For the first time in many years there is real progress in disarmament diplomacy but it does not involve the nuclear weapons states, except as adversaries. See Bulletin 198 for more on why we think so. The International Campaign to Abolish Nuclear Weapons (ICAN), a network of 424 NGOs in 95 countries, will be at the RevCon (ICAN briefing materials for the RevCon are available here). Several dozen states have expressed support for a treaty to ban nuclear weapons and the momentum toward a ban has been building in both state and civil society over the past four years.

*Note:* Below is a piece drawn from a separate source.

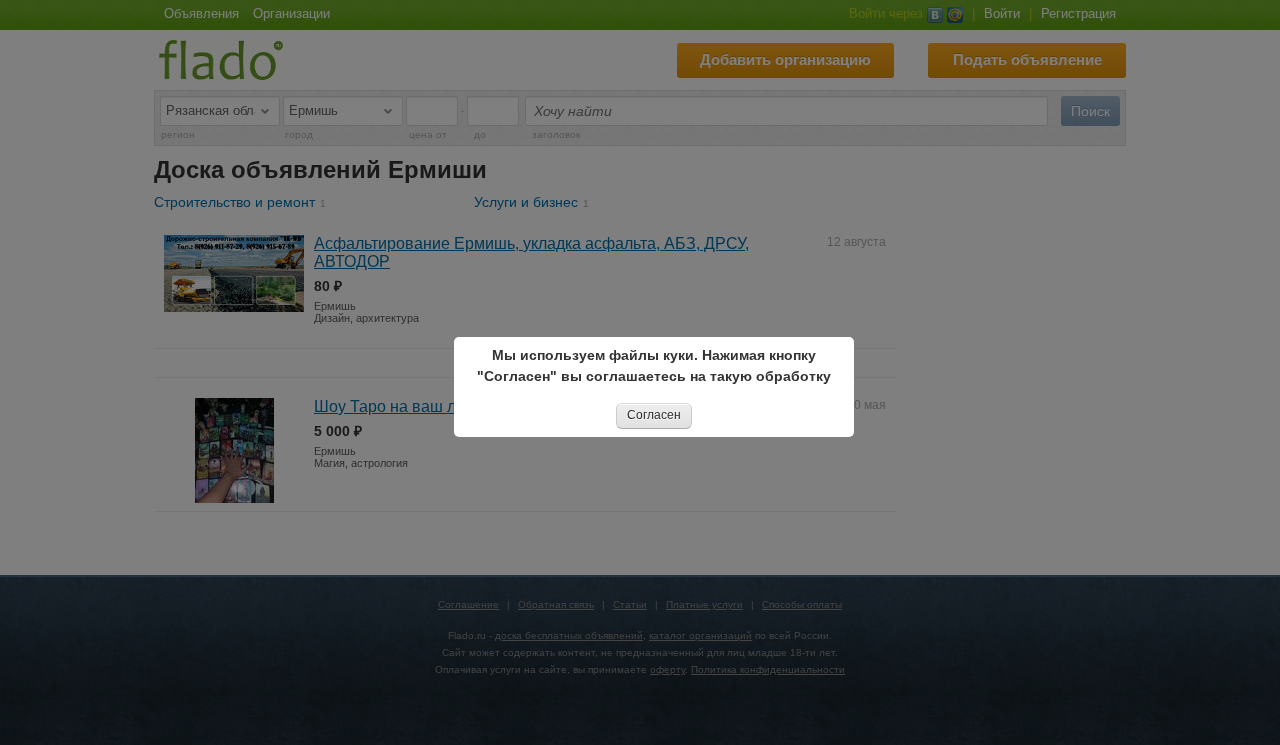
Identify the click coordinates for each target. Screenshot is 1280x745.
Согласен (654, 415)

At NPT events the many arms control and nonproliferation NGOs that will be present largely function as camp followers of the nuclear weapon states. They all support variations of the theme that nuclear weapons are legitimate for some states – which turn out to include the states that matter politically and financially to these organizations – but not for others. Most work on nonproliferation, which is nearly always conflated with disarmament. They sometimes have suggestions as to how deterrence could be made more stable, which should neither be discounted nor taken for more than they are. Many of them do say they want nuclear disarmament someday just like President Obama says he does, but invariably the disarmament they seek is one in which the existing power structure, both domesticand international, does not change. State-approved forms of discourse must be used as well. In the U.S., “national security” means international dominance, and that can’t be questioned. If arms control groups have the temerity to seek nuclear disarmament at all, they seek it without political change, a contradiction. As one wag put it, the goal is “just right” nuclear weapons, defined as: “not too large, not too small / not too many, not too few / not too old, not too new / enough for me, and none for you.”
Given the cost and the cacophony that prevails at these meetings, Study Group staff will be supporting our allies and agents on the ground at the RevCon with analyses of statements made from our office in Albuquerque.